Uno sguardo sulle sfide globali e sulle opportunità per il settore fonderie
Durante l’incontro Amafond del 26 giugno 2025, Roberto Corciulo (IC&Partners) ha offerto una panoramica lucida e aggiornata sulla situazione geopolitica ed economica mondiale, delineando le tendenze che influenzeranno i mercati nei prossimi anni — con particolare attenzione al comparto metallurgico e della fonderia.
Dopo decenni di globalizzazione senza tensioni significative, l’indice GSCPI (Global Supply Chain Pressure Index) segnala oggi un cambiamento strutturale: le catene di fornitura globali stanno diventando più vulnerabili e regionalizzate.
Pandemia, guerre in corso, crisi del Mar Rosso e decoupling tra Stati Uniti e Cina hanno accelerato un processo di accorciamento e regionalizzazione delle catene del valore, spingendo le imprese a rivedere le proprie strategie di approvvigionamento e localizzazione produttiva.
In questo contesto, i costi energetici e le politiche ambientali europee giocano un ruolo decisivo per la competitività.
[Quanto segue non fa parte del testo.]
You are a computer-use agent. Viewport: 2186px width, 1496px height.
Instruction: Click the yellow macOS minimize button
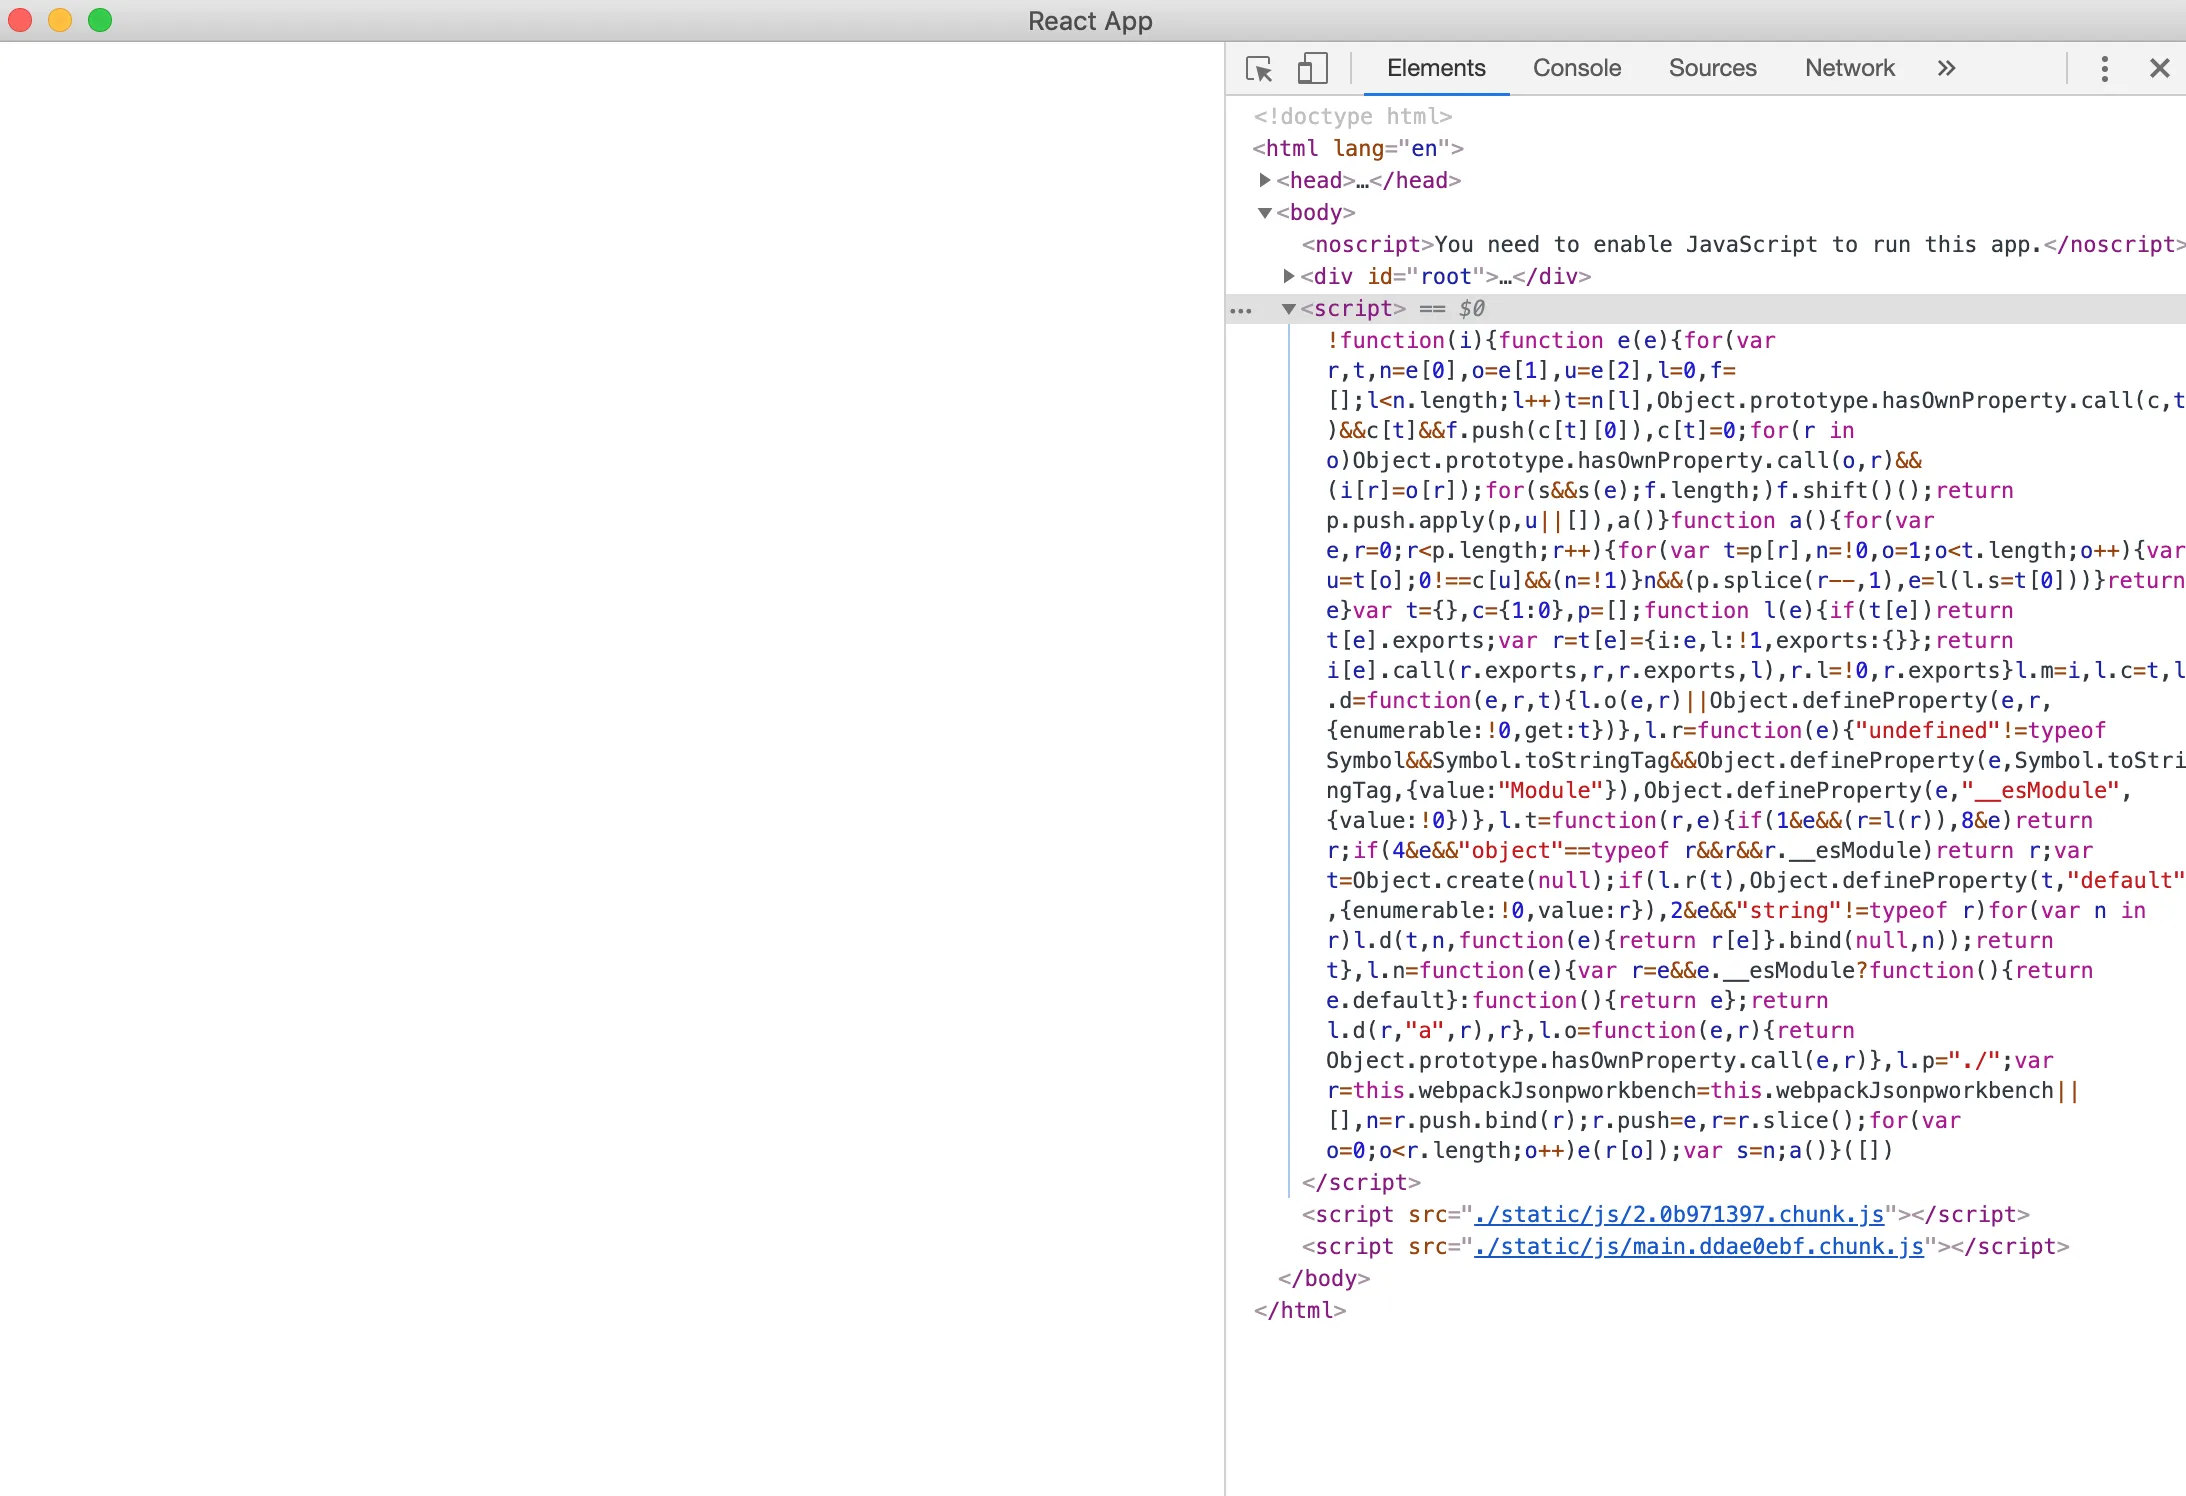click(60, 20)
La transizione verso l’“acciaio verde” e l’introduzione delle carbon policies stanno ridefinendo gli equilibri del mercato, ponendo nuove sfide alle produzioni ad alta intensità energetica — ma anche nuove opportunità per chi saprà innovare.
Nonostante le criticità, i dati indicano una domanda in crescita di metalli fusi, spinta dallo sviluppo infrastrutturale globale e dalla transizione energetica.
Mercati come India e Sud-Est Asiatico mostrano una vitalità in forte espansione, mentre l’Italia si conferma settimo esportatore mondiale di tecnologie a basse emissioni (LCT – Low Carbon Technologies), seconda in Europa solo alla Germania.
In un mondo che si muove verso catene del valore più corte e sostenibili, le imprese italiane della fonderia possono giocare un ruolo strategico, combinando know-how, innovazione e flessibilità produttiva — le stesse leve che da sempre contraddistinguono il modello industriale del nostro Paese.
In sintesi — Cosa cambia per il settore fonderie
- Regionalizzazione delle supply chain
Le filiere globali si accorciano: cresce l’importanza dei partner europei e mediterranei. - Costi energetici e carbon policies
Le nuove regole su emissioni e acciaio verde ridisegnano la competitività europea. - Mercati in espansione
India e Sud-Est Asiatico trainano la domanda mondiale di fusioni e tecnologie metallurgiche. - Italia protagonista dell’export sostenibile
Con il 3% del commercio mondiale di Low Carbon Technologies, il nostro Paese conferma la propria capacità di innovare.
Conclusioni
La complessità dello scenario internazionale impone al settore fonderie di guardare oltre l’incertezza e di cogliere i segnali di trasformazione come occasioni di riposizionamento strategico.
Innovazione di processo, riduzione dell’impatto ambientale, digitalizzazione e collaborazione lungo la filiera sono gli strumenti chiave per affrontare la transizione industriale in corso.
In questo contesto, la solidità del know-how tecnico e la capacità di adattamento delle aziende italiane rappresentano un vantaggio competitivo concreto.
L’evoluzione geopolitica e le sfide energetiche non sono soltanto ostacoli: sono il terreno su cui si costruirà la nuova industria della fonderia — più efficiente, sostenibile e consapevole del proprio ruolo nel futuro dell’economia globale.